Most of the balcony was covered by an arched pergola of thin wrought bronze rods thickly grown with vines, the last of the late-blooming violet-blue Shiro Noda wisteria hanging in foot-long clusters interwoven with golden Rêve d’Or roses. The heady Noisette perfume of the roses mingled with the fainter, more delicate scent of the Japanese wisteria. Hummingbirds flitted among the blossoms like living jewels of ruby and malachite, and the eyes of several of Sandra’s Persians tracked them with bright wistful interest.
And a low feline chittering of teeth accompanied by a murmur of ah ahnt ahnt ahnt, which meant something like: Chew toy! Chew toy!
“I wonder, was that excessive?” Sandra murmured, looking up. “Roses and wisteria? Did I do it just because suddenly I could? I’m afraid that happened a fair bit back then. It was as if we were both a little drunk with possibilities, your father and I. From impecunious academics to gaming with kingdoms.”

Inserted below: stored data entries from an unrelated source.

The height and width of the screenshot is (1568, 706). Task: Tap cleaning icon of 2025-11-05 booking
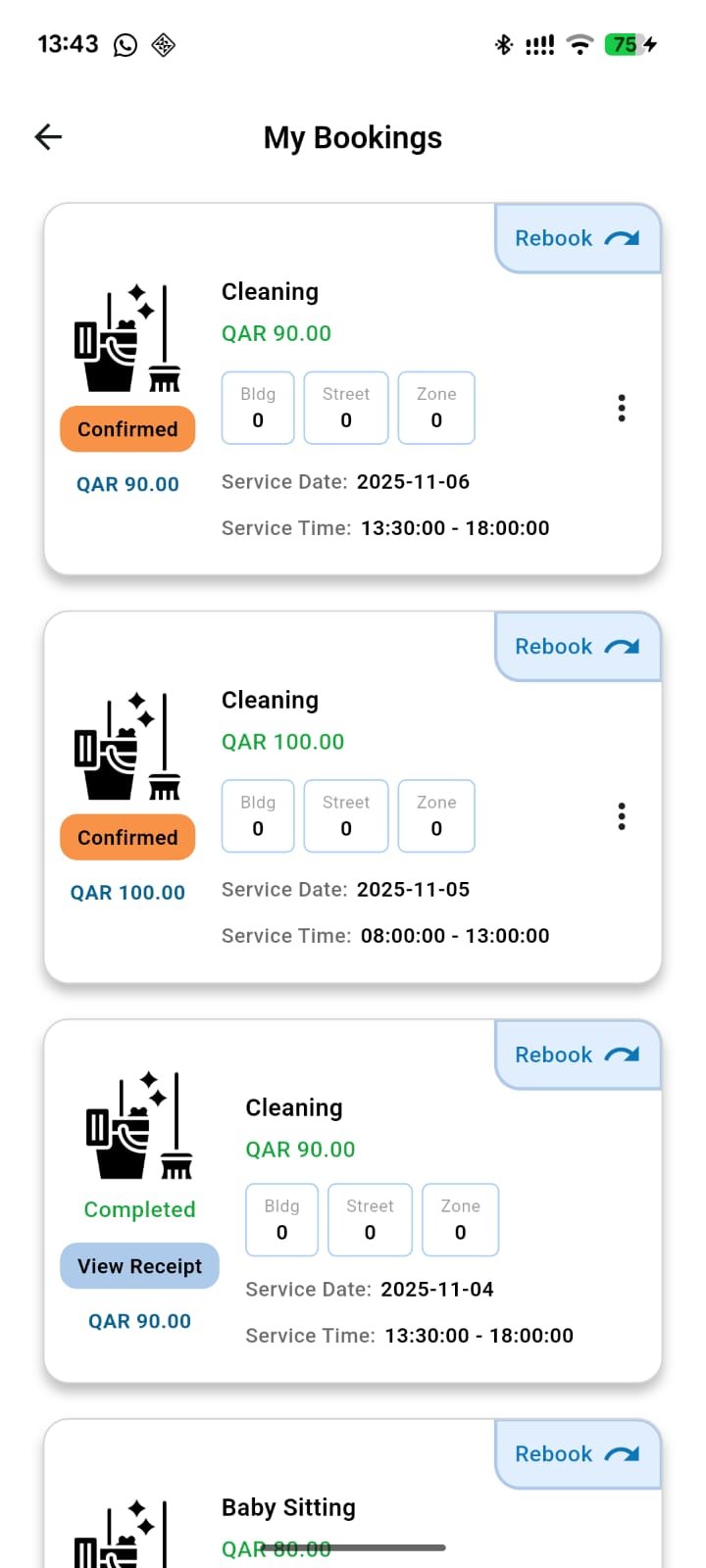click(127, 747)
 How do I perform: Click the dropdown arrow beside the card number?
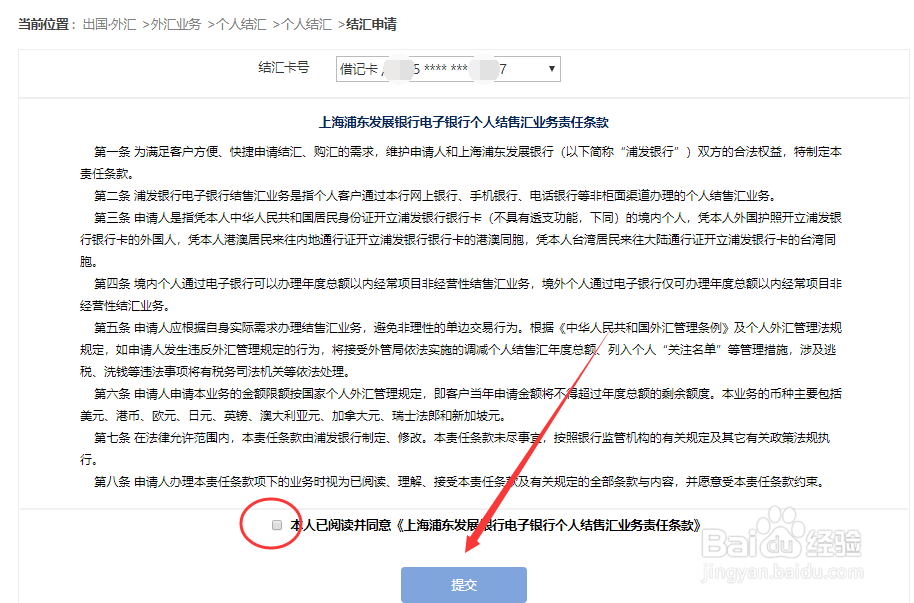(x=551, y=69)
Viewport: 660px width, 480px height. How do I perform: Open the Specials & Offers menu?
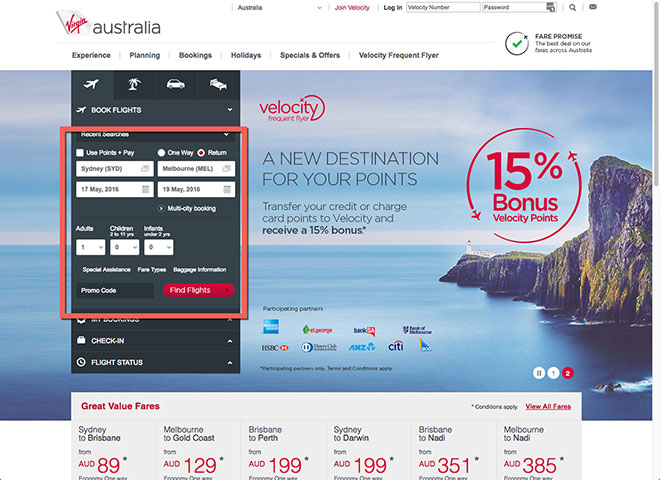pos(310,55)
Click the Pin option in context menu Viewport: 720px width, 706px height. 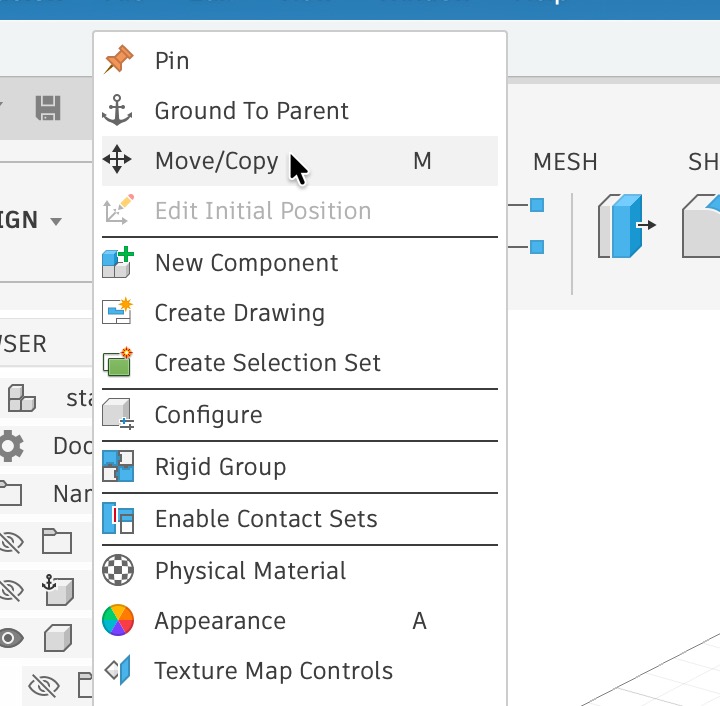click(x=172, y=61)
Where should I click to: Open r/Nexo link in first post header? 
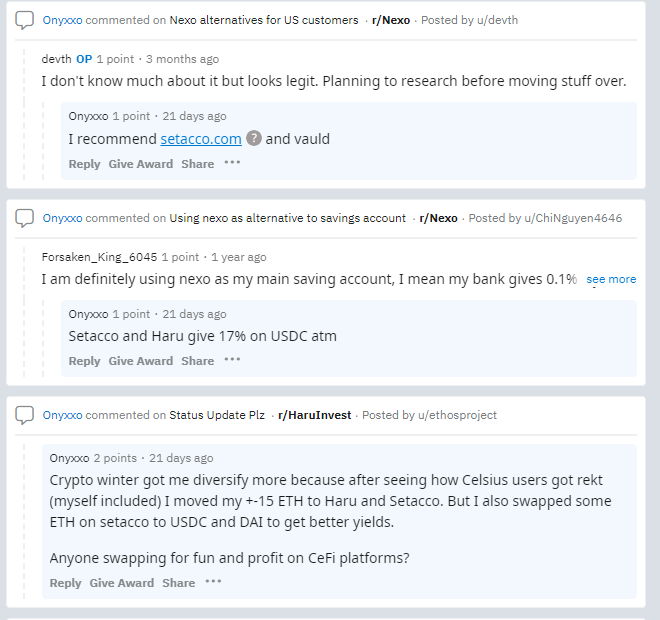pyautogui.click(x=391, y=20)
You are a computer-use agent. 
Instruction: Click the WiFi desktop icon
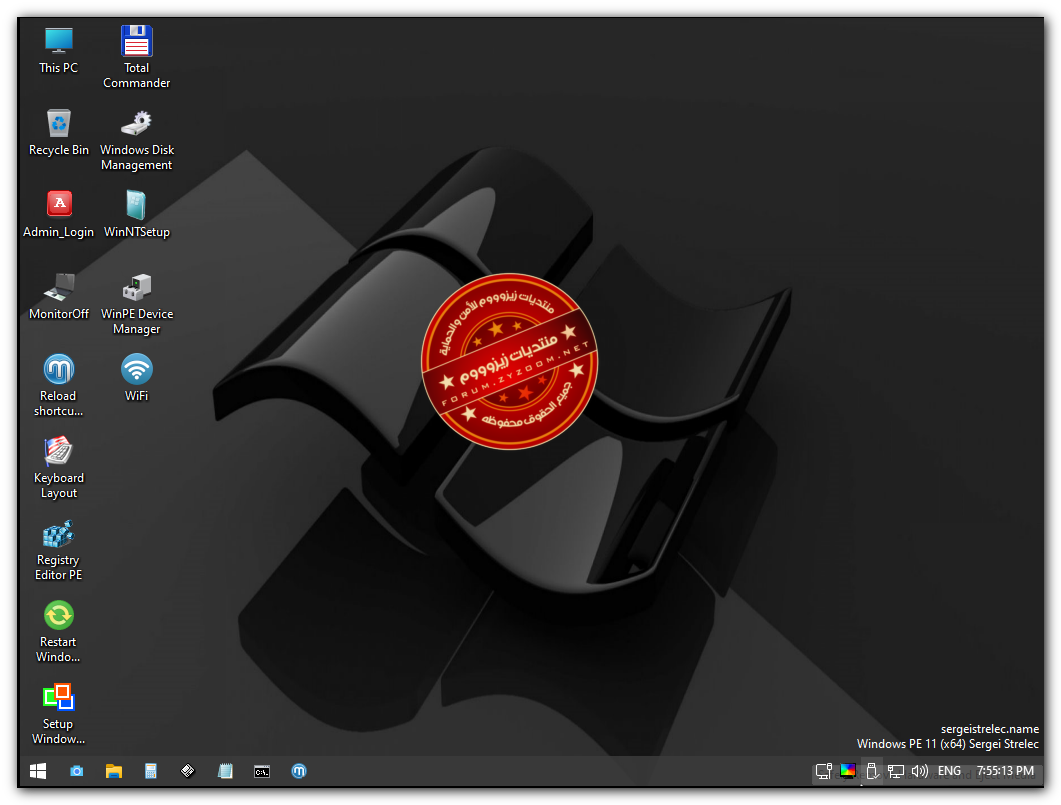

Laughter came from the space beyond the doors, and then the bright tinkle of a metal-strung cittern, and a woman’s voice raised in song:
“I waited for a sunny day to launch my grand design.
The clouds would loom-
The wind would turn-
It happened every time!
Until at last it struck me:
I should just let it all unfold
The sun is shining somewhere. .
And fortune loves the bold!”
Mathilda smiled at the sound of Lady Delia de Stafford’s clear alto voice; she supposed she didn’t approve of Delia, but she certainly liked her and always had. She turned the smile into one of greeting and nodded to the squire who stood beside the entrance with a white rod of office in his hand. He’d been chatting with Lady Jehane Jones de Molalla, her mother’s amanuensis-confidential secretary-a sleek young woman in a rose-and-gold cotte-hardie and a gold wimple, which set off her chocolate skin.
“Lady Jehane,” she said, smiling and extending her hand for the kiss of homage. “God give you good day, Huon,” she went on to the squire.
“And God and the Virgin be with you, Your Majesty,” Huon Liu de Gervais said, bowing gravely a flourish of the baton in his right hand and the left on the hilt of his sword.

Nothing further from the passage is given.